Popular Science Monthly/Volume 85/December 1914/The Progress of Science

Dropping the Pilot:

Tenniel's cartoon, printed in Punch in 1890.
THE PROGRESS OF SCIENCE

WAR AND PUBLIC OPINION

It is difficult to write, speak or think about anything except the war now devasting Europe and the earth. Although social and economic questions can not be treated with the same objectivity as the natural and exact sciences, The Popular Science Monthly has always included them in its scope, the immediate ground of its establishment in 1872 having indeed been the need of a journal in which to publish Herbert Spencer's "Principles of Sociology." That work takes an attitude strongly opposed to militarism and discusses the difficulties of obtaining scientific points of view in sociology owing to national interests and prejudices.

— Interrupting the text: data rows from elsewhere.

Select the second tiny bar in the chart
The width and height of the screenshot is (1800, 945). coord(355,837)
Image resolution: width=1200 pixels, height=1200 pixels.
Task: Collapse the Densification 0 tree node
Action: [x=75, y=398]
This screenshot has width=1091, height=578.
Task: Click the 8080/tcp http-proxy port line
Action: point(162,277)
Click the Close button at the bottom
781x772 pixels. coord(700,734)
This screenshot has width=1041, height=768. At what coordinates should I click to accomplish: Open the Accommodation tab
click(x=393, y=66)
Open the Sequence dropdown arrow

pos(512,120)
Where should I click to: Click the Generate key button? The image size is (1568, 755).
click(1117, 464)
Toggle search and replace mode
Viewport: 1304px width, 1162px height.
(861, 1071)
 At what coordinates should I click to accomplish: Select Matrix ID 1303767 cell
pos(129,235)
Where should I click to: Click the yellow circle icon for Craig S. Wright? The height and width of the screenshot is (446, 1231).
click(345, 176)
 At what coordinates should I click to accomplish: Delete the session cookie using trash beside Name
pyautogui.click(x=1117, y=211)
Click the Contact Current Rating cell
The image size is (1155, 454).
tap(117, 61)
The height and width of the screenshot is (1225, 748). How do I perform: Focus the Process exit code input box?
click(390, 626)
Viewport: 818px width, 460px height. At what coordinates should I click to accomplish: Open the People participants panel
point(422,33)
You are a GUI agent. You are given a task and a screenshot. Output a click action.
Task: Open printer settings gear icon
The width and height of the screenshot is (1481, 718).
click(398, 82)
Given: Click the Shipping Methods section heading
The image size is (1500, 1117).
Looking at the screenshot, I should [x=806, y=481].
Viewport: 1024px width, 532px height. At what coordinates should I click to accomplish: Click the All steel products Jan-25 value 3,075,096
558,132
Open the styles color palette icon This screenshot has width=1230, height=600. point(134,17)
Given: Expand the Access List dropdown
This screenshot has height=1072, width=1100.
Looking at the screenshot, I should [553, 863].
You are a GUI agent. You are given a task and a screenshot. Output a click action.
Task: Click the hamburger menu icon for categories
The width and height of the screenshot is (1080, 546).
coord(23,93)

The events of forty-two years have enforced the arguments of Herbert Spencer and to-day their truth is convincingly exhibited, at least in the sight of most of us. But it must be admitted that the two arguments are not on the same scientific plane. When it is claimed that armaments and war are not only inevitable, but may be desirable for a nation and for the world, there is no scientific disproof, only conviction against prejudice or prejudice against conviction, as the case may be. The extent to which belief may be determined by emotion is demonstrated by the fact that the people of each of the nations now involved hold that they are engaged in a war of defense against the selfish and wanton aggression of their opponents. We have been requested to print a manifesto, addressed "To the Civilized World" by ninety-three leading representatives of German science and art, including Professors von Baer, von Behring, Ehrlich, Fischer, Haeckel, Klein, Nernst, Ostwald, Röntgen, Waldeyer and Wundt. They say:

It is not true that Germany is guilty of having caused this war. Neither the people, the government, nor the "Kaiser" wanted war. Germany did her utmost to prevent it; for this assertion the world has documental proof. . . . It is not true that we trespassed in neutral Belgium. . . . It is not true that the life and property of a single Belgian citizen was injured by our soldiers without the bitterest self-defence having made it necessary. . . . It is not true that our troops treated Louvain brutally. . . . We can not wrest the poisonous weapon—the lie—out of the hands of our enemies. All we can do is to proclaim to all the world, that our enemies are giving false witness against us. You, who know us, who with us have protected the most holy possessions of man, we call to you: Have faith in us! Believe, that we shall carry on this war to the end as a civilized nation, to whom the legacy of a Goethe, a Beethoven and a Kant, is just as sacred as its own hearths and homes. For this we pledge you our names and our honor.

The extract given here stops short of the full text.